For applications that operate purely in English, this advantage largely disappears. At $0.10/M tokens (5x more than OpenAI small), Cohere is hard to justify for English-only RAG. The math changes when your retrieval quality requirements in non-English languages are non-negotiable.
Image Embedding with embed-v4
At $0.47/M image tokens, Cohere's multimodal capability enables a shared embedding space for text and images. A text query can retrieve relevant images, and image inputs can retrieve relevant text - useful for e-commerce product search, media libraries, and cross-modal RAG. The 1024-dimension shared space means you can index images and text into the same vector database collection.
Enterprise Deployment: AWS Marketplace & On-Premises
Cohere has a strong enterprise deployment story. Models are available through:
- -AWS Bedrock: Cohere Embed is available as a Bedrock foundation model. Data stays within your AWS VPC. Bedrock pricing applies (may differ from direct).
- -Azure AI Foundry: Available via Microsoft's model marketplace for enterprise Azure customers.
- -Private deployment: Cohere offers private cloud and on-premises deployment for regulated industries where data residency is mandatory.
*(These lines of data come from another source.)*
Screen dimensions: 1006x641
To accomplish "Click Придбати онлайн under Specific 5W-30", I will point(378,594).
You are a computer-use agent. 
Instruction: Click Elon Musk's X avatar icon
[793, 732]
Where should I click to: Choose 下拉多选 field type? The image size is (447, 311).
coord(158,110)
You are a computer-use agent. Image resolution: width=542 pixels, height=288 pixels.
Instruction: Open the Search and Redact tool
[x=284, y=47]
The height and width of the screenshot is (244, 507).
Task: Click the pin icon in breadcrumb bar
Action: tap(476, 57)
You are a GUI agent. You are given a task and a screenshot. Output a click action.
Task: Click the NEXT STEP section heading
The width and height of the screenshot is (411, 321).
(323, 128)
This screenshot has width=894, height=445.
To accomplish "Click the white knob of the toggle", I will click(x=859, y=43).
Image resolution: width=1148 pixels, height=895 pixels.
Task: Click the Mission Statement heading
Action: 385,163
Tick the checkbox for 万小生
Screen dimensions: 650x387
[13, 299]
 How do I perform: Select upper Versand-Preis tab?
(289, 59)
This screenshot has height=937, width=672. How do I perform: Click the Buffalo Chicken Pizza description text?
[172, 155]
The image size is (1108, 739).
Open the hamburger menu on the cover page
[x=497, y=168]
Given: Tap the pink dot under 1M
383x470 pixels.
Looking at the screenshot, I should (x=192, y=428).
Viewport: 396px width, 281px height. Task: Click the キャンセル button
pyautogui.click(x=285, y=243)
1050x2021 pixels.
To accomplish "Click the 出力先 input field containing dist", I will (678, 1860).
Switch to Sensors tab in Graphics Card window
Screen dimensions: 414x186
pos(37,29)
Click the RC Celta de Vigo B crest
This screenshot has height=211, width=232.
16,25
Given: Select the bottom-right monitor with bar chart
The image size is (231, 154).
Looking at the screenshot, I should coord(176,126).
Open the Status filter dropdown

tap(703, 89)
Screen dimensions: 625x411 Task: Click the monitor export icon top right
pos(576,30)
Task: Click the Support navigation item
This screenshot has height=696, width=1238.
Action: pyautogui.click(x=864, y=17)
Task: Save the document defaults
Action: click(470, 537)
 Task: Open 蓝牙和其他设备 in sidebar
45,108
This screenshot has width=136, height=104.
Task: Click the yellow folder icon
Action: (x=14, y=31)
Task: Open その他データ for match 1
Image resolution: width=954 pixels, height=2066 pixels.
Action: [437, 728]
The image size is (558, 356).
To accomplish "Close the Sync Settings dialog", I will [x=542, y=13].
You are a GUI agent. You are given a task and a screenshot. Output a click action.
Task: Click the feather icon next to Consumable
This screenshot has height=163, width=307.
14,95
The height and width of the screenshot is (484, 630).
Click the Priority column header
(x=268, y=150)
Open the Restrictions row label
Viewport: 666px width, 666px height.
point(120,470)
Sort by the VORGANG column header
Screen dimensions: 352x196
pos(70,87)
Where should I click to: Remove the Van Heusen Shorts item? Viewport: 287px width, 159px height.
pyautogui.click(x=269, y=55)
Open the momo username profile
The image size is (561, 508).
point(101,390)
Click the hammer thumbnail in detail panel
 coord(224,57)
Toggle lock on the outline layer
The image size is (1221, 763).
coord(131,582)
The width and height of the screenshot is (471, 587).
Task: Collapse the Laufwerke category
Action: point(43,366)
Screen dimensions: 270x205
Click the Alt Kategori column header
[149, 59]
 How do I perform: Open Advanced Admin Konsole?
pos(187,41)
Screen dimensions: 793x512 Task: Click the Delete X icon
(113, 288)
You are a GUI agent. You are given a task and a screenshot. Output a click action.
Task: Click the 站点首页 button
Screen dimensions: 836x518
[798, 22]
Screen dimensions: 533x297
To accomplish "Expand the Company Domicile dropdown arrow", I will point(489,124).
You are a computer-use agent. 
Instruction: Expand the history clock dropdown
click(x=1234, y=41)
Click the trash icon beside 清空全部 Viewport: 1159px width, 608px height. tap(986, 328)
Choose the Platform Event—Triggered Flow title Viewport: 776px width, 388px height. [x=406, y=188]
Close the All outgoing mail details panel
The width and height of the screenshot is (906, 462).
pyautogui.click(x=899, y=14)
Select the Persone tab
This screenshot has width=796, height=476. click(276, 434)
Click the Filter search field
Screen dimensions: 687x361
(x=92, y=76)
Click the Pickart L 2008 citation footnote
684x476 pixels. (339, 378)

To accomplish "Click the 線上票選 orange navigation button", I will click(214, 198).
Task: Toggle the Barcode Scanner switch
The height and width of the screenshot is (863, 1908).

When to Pick Cohere vs OpenAI vs Voyage
- - Multilingual corpus (100+ languages)
- - Non-Latin script accuracy matters
- - AWS/Azure enterprise deployment
- - Multimodal (text + image) search
- - English-only RAG applications
- - Budget is primary constraint
- - Existing OpenAI API integration
- - Long documents (8k token context)
- - Best accuracy-to-price ratio
- - Domain-specific models (code, law)
- - Long-context documents (32k)
- - Mix index/query model sizes
Free Tier
Cohere's free trial tier allows 100 API calls per minute with rate-limited access to all embedding models. There is no lifetime token cap - the limitation is rate, not volume. This is sufficient for building and testing RAG pipelines but not production workloads. For more than 100 calls/minute, you need a paid plan.